KÜRESEL ekonomide yaşanan gelişmelerin Türkiye’ye etkisi yüksek kur nedeniyle daha hissedilir oldu. Hammadde ve enerji fiyatlarındaki yükseliş üreticinin girdi maliyetlerini, tüketicilerin de uygun fiyatlı ürünlere erişimini zorlaştırdı. Son açıklanan verilere göre, enflasyon yıllık yüzde 85.51’i gördü. ÜFE ise yıllık yüzde 157.69 artış kaydetti. Tarımsal girdi enflasyonu yüzde 138’i aşarken; tarım ürünleri ÜFE de yüzde 163.32 arttı. Hükümet yüzde 50.5’lik zammın üzerine yüzde 30’luk bir ara zam daha yapmış ve asgari ücreti 5 bin 500 TL olarak belirlemişti. Sene başında 70 dolar seviyelerinde olan brent petrolün varil fiyatı savaşın ardından 110 dolarları görürken, uzun süredir 90 dolar seviyelerinde seyrediyor. Türkiye’de ise mazot fiyatları son bir yılda yüzde 130’a yakın arttı ve son olarak 22 lira seviyesine geldi.

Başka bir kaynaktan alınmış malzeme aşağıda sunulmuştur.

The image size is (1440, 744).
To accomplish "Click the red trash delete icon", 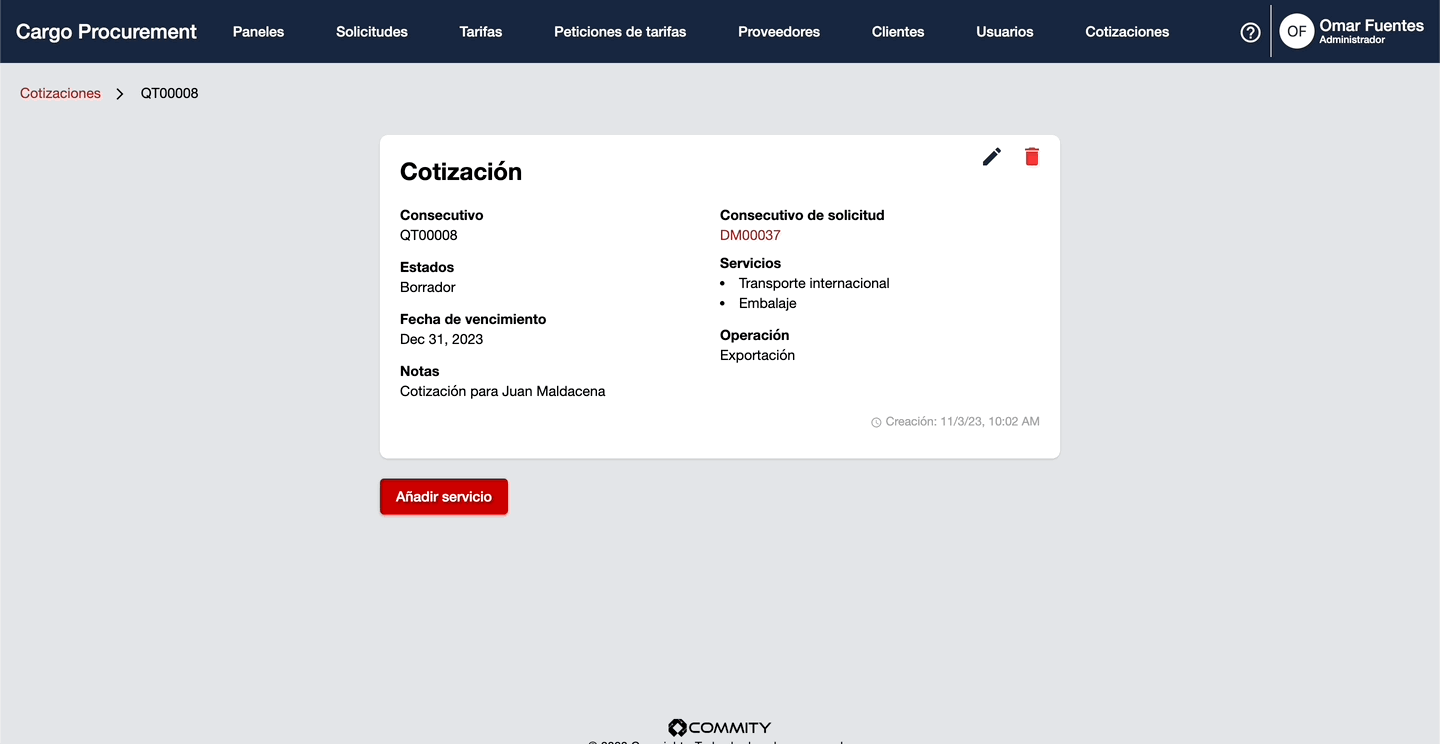I will point(1031,157).
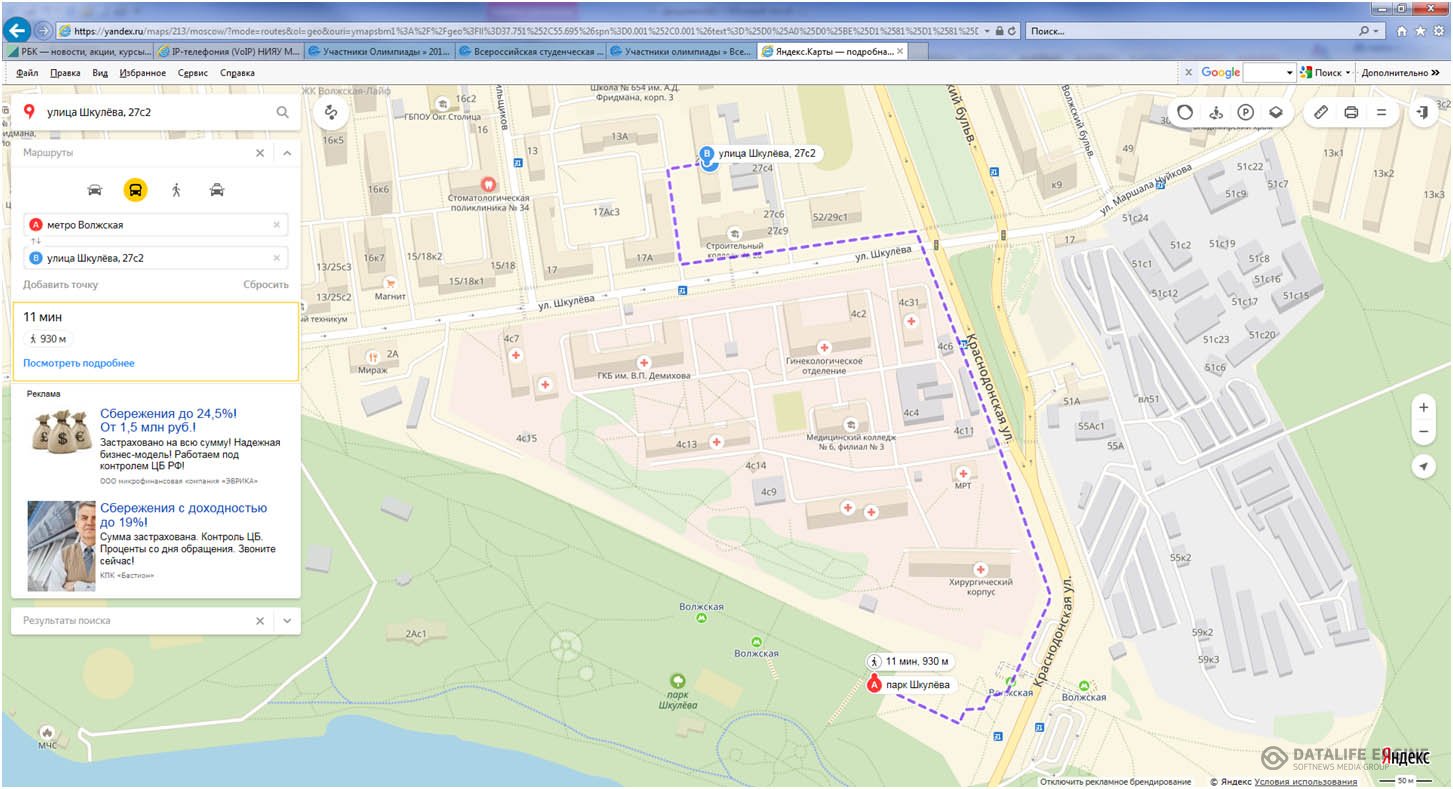Click the Посмотреть подробнее link
Image resolution: width=1453 pixels, height=789 pixels.
point(79,363)
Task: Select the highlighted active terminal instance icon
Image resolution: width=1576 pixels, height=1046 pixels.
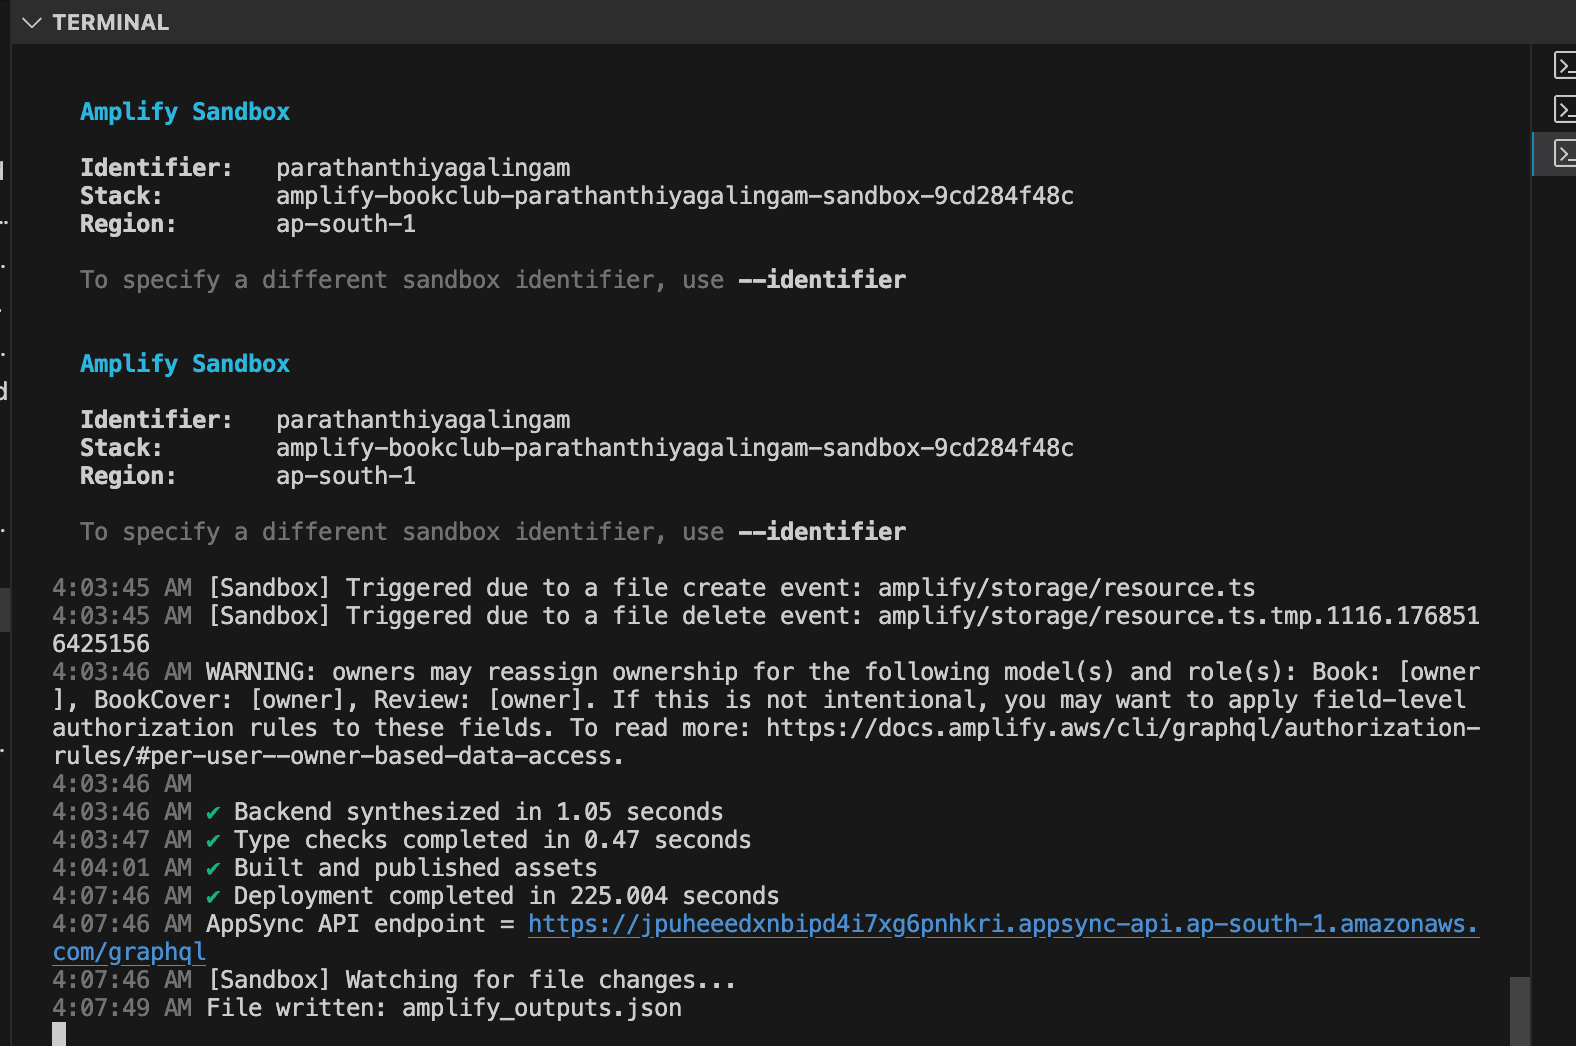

‘GÖRÜLMEMİŞ BİR SÜREÇTEYİZ’
PERDER Yönetim Kurulu Üyesi İhsan Biçen:
Bir suçlu bulmaya çalışmadan önce gerçek ve doğrunun peşinden gitmeliyiz. Hepimiz ülkemiz için iyi şeyler istiyoruz. Şu anda ülkemizde kişi başına düşen market sayısı Avrupa’nın üstünde. Bu da rekabeti artırıyor, toplum için bu durum aslında iyi. Herkeste ‘daha ucuza vermezsem müşterimi kaybederim’ korkusu var. Marketlerle ilgili algının buraya gelmesi normal. En cahilimiz bile fırsatçılık yapmaz, müşteriniz varsa varsınız, yoksa yoksunuz. En küçüğünden en büyüğüne kadar daha ucuza satmayı düşünüyor tüm marketler. Tüketiciler de haklı, öyle bir dönemden geçiyoruz ki yeni neslin hayatında görmediği süreçteyiz. Tüketicimiz çok haklı eleştirmekte ama sorunlarn kökten çözülmesi gerekiyor. Gübre, lojistik, pahalıysa hepimiz bunun çözümüne odaklanmalıyız. ‘Suç sende’ demek sorunun çözümü değil.”
‘İSTESEK DE ARTTIRAMAYIZ’
Gıda Perakendecileri Der. YKÜ Erdal Tüfekçi:
“Market rafındaki ürünlerin üretim maliyetlerinde, emtiada, enerjide, lojistikte fiyat artışları var. Elektrik giderleri, artık kiraların üzerine çıktı. Fiyat artışlarında biz en son halkayız, satın alıyoruz, fiyat belirleyen tarafta değiliz. Ayrıca perakendeciler de kendi arasında rekabet içinde, bu da enflasyonun artmasını engelliyor. Günlük kategorideki sebze, meyve, et ve süt ürünlerinde, mantı, yufka gibi ürünlerde fiyatlar günlük belirleniyor. Üretici kendi maliyetlerine göre fiyatı belirliyor ya da yumurta borsarsı ne diyorsa biz ona göre fiyat koyuyoruz. Her sektörde zam aralığını sıklaştıran fırsatçılar çıkabilir. Organize perakende dışında birileri ürün alıp stokluyor olabilir ama bunu yapabilmek için ekstra depolama ve operasyon maliyeti gerekli. Tek bir fırsat için böyle bir maliyet artışına girmek mümkün değil.”